Светлый фон

— Чистоплюй вы, поручик, — прошипел штабс-капитан, слизывая с губы капусту.

— Я начальник огнеметной команды, а поручиком пожалован за взятие Кременчуга.

Штабс нешуточно удивился, и хитрец справа от него тихонько выкатил из капитанской миски картофелину. Штабс то ли правда не заметил, то ли внимания не обратил, качая головой:

— Пулеметен-штрассе? Наслышан, да-с… А на вид, простите, тюфяк тюфяком… Что же, вы доказали право мне советовать. Скажите честно, это вы засмеялись там, во дворе тюрьмы?

— Нет. Но я засмеявшегося понимаю. Плакать бессмысленно, а молчать сердце не выдерживает.

Штабс-капитан пережевал и эту мысль, закусив еще одним листом капусты. Проговорил тихо:

— Как по мне, так беречь конвойных — глупое фарисейство. Нас в любом случае убьют, если поймают. Уж лучше с оружием, хоть будет из чего застрелиться.

Вениамин подумал и прошептал:

— Две наши винтовки против сорока-пятидесяти стволов любой сельской самообороны? Не выстоять, сие фантазия господина Уэллса… Предлагаю через неделю-две показательно раскаяться, пасть на колени, да и завербоваться в эту их мехколонну хоть уборщиками. Они движутся на юг, я видел большую карту перед главным вагончиком. Так пусть же сами доставят нас на берег Азовского моря, да еще и кормят всю дорогу. А там уже и до Крыма недалеко, и контрабандисты на любом берегу были, есть, и вовеки пребудут. Ну, как вам такой план?

Штабс-капитан долго жевал, скреб ложкой по миске. Потом все же отозвался:

— Своими руками строить большевикам путь наступления на Крым?

— После того, как я своими руками строил для всей России путь в ад? Чего мне стесняться — теперь?

Капитан промолчал.

* * *

Молча начальник поднял складные флажки в обеих руках — и работники мехколонны разошлись по номерам, написанным палкой на земле возле рабочих мест. Встали в точном соответствии с цифрами, накрашенными все той же жирной черной краской на спинах жилетов. У «кадровых» жилеты оранжевые — даже изрядно замызганные, они видны далеко. У «подотчетных» жилеты серые парусиновые, сходные лишь написанными в один и тот же трафарет черными блестящими цифрами.

Начальник со щелчком сложил флажки, и тут Венька понял: это же большие веера, в которых легонькая ткань, взаправдашний шелк, натянута на стальные линейки.

Работники послушно сошли с нацарапанных на земле номеров и собрались в строй.

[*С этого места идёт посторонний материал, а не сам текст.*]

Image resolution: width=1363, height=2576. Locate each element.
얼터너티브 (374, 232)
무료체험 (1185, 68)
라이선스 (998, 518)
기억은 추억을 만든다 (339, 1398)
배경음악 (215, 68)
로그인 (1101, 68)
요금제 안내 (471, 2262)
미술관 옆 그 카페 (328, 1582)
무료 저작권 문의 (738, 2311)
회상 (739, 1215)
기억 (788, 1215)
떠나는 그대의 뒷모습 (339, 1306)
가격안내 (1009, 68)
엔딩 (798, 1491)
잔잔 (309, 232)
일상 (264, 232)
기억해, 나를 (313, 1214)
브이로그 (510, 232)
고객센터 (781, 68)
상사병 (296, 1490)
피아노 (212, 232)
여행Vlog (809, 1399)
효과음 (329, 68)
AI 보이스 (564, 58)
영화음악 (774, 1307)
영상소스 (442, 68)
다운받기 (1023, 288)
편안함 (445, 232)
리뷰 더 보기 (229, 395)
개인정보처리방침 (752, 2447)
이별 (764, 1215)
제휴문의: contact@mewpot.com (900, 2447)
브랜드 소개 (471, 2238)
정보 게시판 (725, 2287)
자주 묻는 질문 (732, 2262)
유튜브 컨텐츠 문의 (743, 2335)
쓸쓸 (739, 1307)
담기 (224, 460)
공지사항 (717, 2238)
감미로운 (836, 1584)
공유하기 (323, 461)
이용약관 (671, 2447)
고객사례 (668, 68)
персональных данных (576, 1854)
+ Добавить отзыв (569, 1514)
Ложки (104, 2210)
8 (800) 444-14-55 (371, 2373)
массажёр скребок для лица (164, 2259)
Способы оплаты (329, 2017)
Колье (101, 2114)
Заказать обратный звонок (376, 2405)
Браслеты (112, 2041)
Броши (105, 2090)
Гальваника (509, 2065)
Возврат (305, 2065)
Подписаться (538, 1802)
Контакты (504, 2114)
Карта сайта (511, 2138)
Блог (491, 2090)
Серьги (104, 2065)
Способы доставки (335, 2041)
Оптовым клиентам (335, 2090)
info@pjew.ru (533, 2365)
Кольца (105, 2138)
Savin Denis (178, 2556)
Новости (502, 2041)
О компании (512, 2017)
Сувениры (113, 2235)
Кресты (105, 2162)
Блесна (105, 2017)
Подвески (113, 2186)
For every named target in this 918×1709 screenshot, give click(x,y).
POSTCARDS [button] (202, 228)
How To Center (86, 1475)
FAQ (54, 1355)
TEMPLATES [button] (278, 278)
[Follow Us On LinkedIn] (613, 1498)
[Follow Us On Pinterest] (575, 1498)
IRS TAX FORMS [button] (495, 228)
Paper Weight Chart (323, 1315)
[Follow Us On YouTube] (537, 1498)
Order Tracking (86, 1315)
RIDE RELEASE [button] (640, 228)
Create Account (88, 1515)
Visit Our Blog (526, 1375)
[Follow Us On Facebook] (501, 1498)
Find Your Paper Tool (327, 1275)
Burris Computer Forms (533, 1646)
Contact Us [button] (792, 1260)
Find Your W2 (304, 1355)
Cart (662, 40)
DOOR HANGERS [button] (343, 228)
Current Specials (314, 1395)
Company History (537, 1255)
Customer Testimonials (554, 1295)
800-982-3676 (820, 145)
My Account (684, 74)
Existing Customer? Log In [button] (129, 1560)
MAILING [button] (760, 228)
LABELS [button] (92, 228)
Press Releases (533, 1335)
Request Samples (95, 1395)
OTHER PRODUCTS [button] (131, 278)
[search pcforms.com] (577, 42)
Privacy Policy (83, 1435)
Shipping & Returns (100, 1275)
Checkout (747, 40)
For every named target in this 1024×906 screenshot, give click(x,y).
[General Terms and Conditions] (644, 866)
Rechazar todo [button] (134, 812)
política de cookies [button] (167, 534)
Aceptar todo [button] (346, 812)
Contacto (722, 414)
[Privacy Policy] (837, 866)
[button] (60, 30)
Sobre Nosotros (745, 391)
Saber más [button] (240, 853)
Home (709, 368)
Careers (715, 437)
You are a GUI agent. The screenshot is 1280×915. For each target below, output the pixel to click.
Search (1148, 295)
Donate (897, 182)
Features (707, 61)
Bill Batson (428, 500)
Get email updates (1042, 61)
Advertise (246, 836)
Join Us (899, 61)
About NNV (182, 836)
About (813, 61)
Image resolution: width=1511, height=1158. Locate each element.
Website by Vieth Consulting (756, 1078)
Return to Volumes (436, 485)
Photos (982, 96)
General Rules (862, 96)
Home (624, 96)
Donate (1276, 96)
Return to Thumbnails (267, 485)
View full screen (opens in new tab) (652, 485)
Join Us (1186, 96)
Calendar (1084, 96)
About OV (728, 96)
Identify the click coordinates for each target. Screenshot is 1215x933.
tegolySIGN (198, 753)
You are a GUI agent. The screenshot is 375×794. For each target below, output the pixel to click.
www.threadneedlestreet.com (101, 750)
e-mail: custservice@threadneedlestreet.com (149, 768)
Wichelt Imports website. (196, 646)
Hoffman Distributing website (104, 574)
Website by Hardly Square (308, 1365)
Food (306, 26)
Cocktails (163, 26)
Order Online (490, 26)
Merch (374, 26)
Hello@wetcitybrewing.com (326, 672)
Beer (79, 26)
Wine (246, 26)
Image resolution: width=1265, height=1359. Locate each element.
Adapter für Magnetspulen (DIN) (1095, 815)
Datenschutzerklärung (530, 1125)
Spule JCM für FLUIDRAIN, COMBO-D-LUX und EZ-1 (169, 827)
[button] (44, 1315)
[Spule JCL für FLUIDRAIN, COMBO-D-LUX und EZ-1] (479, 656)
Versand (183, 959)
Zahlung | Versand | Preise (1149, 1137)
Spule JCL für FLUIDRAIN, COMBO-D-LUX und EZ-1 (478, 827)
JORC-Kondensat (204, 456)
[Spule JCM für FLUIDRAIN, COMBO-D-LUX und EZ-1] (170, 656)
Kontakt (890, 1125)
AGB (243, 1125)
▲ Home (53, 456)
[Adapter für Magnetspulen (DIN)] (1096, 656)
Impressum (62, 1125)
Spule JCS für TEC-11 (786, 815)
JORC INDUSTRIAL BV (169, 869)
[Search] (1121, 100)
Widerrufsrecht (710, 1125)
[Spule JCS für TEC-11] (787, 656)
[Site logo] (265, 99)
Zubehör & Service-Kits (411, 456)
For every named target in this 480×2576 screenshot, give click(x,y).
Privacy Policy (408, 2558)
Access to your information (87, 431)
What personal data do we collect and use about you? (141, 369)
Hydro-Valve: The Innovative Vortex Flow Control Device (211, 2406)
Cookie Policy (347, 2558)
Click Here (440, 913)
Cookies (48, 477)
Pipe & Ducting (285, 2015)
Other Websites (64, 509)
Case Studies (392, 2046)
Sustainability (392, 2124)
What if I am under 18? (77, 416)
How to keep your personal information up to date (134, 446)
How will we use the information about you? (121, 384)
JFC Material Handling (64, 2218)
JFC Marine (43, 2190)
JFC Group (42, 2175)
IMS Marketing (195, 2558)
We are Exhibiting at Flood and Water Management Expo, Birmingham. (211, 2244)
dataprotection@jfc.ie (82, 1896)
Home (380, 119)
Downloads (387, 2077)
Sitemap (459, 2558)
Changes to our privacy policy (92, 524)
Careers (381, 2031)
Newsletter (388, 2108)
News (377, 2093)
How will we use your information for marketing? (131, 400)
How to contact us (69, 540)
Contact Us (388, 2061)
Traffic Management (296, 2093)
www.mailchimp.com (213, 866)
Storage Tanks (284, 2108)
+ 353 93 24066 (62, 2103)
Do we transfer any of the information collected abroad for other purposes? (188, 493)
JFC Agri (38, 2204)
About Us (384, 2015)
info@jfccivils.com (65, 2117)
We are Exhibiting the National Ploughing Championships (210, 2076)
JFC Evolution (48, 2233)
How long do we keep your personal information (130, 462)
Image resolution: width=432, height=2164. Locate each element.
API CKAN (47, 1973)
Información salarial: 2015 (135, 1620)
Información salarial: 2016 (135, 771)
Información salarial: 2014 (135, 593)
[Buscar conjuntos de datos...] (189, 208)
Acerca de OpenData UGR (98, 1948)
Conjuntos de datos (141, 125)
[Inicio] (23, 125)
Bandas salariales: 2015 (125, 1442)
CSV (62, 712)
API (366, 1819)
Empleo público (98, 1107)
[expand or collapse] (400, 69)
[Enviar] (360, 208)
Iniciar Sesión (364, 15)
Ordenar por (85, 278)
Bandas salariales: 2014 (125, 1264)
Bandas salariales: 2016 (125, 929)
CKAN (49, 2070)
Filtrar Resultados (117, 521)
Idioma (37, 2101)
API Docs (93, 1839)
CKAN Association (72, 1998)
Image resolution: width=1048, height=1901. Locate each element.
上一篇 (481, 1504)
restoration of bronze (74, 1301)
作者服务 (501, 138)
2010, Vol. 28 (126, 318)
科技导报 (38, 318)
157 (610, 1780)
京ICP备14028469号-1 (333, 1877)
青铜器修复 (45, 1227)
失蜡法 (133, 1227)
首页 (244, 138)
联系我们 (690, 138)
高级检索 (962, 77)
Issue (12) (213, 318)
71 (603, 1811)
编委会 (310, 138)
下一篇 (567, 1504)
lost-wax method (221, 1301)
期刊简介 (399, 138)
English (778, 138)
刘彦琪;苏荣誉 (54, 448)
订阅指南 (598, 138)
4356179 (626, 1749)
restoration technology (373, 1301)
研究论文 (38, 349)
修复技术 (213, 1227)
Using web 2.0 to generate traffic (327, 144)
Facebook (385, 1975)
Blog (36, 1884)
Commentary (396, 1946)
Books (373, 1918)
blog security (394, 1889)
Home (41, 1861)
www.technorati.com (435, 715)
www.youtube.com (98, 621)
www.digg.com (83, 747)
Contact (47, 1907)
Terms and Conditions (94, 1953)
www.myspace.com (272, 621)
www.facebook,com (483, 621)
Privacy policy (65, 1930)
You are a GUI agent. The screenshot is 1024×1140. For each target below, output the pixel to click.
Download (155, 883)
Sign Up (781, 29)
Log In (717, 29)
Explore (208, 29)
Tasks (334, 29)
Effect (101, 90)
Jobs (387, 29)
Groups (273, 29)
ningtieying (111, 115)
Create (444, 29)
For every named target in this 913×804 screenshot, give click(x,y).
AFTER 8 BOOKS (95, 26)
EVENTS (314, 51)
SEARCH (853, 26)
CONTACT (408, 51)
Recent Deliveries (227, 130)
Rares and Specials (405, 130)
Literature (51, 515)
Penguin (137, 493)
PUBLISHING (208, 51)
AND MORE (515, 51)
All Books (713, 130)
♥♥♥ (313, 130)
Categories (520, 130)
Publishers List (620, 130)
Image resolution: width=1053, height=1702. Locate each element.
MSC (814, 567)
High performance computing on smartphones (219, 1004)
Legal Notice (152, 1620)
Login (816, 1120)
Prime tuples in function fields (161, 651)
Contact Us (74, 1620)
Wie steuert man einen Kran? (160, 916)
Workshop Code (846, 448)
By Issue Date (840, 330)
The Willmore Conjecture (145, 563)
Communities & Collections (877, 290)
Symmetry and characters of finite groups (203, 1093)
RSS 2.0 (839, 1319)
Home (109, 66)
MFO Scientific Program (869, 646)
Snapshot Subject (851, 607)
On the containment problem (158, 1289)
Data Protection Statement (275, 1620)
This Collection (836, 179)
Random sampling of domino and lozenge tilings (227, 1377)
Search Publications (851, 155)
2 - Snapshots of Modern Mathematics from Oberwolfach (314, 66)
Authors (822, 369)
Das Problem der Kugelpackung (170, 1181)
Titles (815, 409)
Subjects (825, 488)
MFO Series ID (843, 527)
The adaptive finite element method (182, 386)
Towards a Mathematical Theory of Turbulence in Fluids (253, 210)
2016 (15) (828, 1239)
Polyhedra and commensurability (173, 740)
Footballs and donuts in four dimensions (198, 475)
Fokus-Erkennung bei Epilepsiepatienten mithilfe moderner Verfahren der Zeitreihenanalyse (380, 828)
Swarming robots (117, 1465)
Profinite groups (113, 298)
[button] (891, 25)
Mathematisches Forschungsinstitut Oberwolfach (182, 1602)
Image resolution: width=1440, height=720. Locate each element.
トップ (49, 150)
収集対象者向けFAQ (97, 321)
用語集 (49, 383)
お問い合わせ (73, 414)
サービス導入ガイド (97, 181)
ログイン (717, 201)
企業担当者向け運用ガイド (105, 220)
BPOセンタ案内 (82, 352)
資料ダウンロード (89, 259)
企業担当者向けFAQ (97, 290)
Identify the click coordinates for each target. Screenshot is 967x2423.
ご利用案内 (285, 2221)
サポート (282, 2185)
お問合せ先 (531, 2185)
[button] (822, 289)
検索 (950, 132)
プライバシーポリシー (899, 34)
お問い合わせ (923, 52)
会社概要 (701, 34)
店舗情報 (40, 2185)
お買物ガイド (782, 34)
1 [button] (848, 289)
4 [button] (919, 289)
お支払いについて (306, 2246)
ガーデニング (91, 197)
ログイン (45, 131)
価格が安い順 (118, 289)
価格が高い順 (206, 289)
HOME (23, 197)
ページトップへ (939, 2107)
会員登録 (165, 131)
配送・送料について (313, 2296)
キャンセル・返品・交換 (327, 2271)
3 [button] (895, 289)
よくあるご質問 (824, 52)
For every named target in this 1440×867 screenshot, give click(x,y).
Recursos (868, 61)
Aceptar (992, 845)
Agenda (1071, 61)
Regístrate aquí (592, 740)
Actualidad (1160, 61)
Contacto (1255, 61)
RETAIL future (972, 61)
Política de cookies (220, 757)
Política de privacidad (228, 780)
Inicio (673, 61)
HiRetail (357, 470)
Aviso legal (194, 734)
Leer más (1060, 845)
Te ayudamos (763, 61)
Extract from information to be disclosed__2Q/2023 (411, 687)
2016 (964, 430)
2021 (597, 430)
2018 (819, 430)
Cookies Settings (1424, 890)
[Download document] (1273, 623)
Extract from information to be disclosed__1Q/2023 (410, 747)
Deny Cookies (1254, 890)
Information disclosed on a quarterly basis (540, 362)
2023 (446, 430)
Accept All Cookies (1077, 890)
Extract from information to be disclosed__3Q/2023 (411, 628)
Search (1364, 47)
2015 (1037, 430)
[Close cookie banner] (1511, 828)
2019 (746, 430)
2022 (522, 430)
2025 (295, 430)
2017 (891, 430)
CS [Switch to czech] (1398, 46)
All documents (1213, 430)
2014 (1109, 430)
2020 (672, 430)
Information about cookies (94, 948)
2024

Еще раз: веера развернуты — люди по местам. Веера сложены — от работ отойти. Черный веер от себя — Венька и штабс, а точнее, номера «Девять» и «Семь», берут просверленный в нужных местах брус и выравнивают его по меткам на разложенных перед этим досках. Черный веер вниз — номер «два» забивает в отверстия дубовые нагеля, скрепляя набор брусьев и досок в деревянную ферму, стянутую круглыми металлическими тяжами-стойками. Вениамин, как мостовой инженер, знает, что ферма параллельнопоясная с крестовыми связями, так называемая «ферма Гау-Журавского», придуманная русским инженером Николаевской железной дороги еще при родителе свергнутого царя… Но Венька свою образованность не показывает. Мало ли, куда большевики загонят ценного спеца.